The sideline calls the play which the QB relays in the huddle, which includes the snap count is to use. The QB’s job is executing the play called. And if the play called is a pass, which it is more than half the time in the modern NFL, part of that execution is completing the pass. Which Tebow doesn’t do.
A QB with under 50% completions is not protecting the ball.
He has a bad completion percentage. And over half “his” wins involved him throwing less than 10 passes. He is quite simply not a good QB. He’s a gamer. Lots of effort. And highly entertaining to watch, so long you’re not the guy who called a pass play only to watch him throw it at the grass.
My “opinion” is matched by the 4 different coaches he’s worked for over his career. And in a few months there’s a good chance a 5th coach is going to be added to the list of guys acknowledging he doesn’t have what it takes. It’s his failure they see, and that I’m pointing out. Sorry if you don’t find that convincing, but that’s on you. His history is there and plainly obvious: cannot complete passes in the NFL level.

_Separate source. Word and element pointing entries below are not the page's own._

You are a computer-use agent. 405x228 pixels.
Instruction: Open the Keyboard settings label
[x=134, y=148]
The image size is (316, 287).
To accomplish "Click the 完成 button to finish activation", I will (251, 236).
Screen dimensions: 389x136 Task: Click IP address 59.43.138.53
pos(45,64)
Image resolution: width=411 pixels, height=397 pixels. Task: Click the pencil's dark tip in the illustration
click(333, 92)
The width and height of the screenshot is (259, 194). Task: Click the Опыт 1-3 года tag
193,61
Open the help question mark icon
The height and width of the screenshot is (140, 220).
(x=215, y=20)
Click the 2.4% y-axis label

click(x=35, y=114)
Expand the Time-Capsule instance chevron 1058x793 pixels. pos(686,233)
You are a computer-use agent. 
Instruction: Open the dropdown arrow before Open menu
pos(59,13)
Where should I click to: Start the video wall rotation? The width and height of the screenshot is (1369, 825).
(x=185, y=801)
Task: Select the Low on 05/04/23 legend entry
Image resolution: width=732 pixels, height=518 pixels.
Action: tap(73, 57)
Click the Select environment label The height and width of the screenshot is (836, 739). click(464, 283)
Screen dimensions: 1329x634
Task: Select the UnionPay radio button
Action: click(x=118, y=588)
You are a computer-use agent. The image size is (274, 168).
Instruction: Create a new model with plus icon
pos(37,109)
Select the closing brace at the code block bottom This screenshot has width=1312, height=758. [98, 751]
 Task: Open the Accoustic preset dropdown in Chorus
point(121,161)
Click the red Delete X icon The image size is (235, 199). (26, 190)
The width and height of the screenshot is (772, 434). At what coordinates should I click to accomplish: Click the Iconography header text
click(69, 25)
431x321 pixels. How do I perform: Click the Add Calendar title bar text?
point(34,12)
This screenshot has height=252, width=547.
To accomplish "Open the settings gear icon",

Then how did he get 17 TD passes?
A QB with under 50% completions is not protecting the ball.
Having more TD passes than interceptions is the usual measure for protecting the ball, or I suppose interceptions per pass attempt would be another. Then there is also the matter of having more wins than losses. Most of the time in the NFL, the team that wins turnovers, wins the game. And Tebow has more wins than losses. And Tebow did turn the ball over significantly in his losses, but he had fewer of those than he did wins, when he did an excellent job of protecting the ball.
This seems so simple. If you can't find a safe receiver, you can run it or you can avoid the interception and the sack. More than a few times at Denver, he got the ball to receivers who then muffed it badly.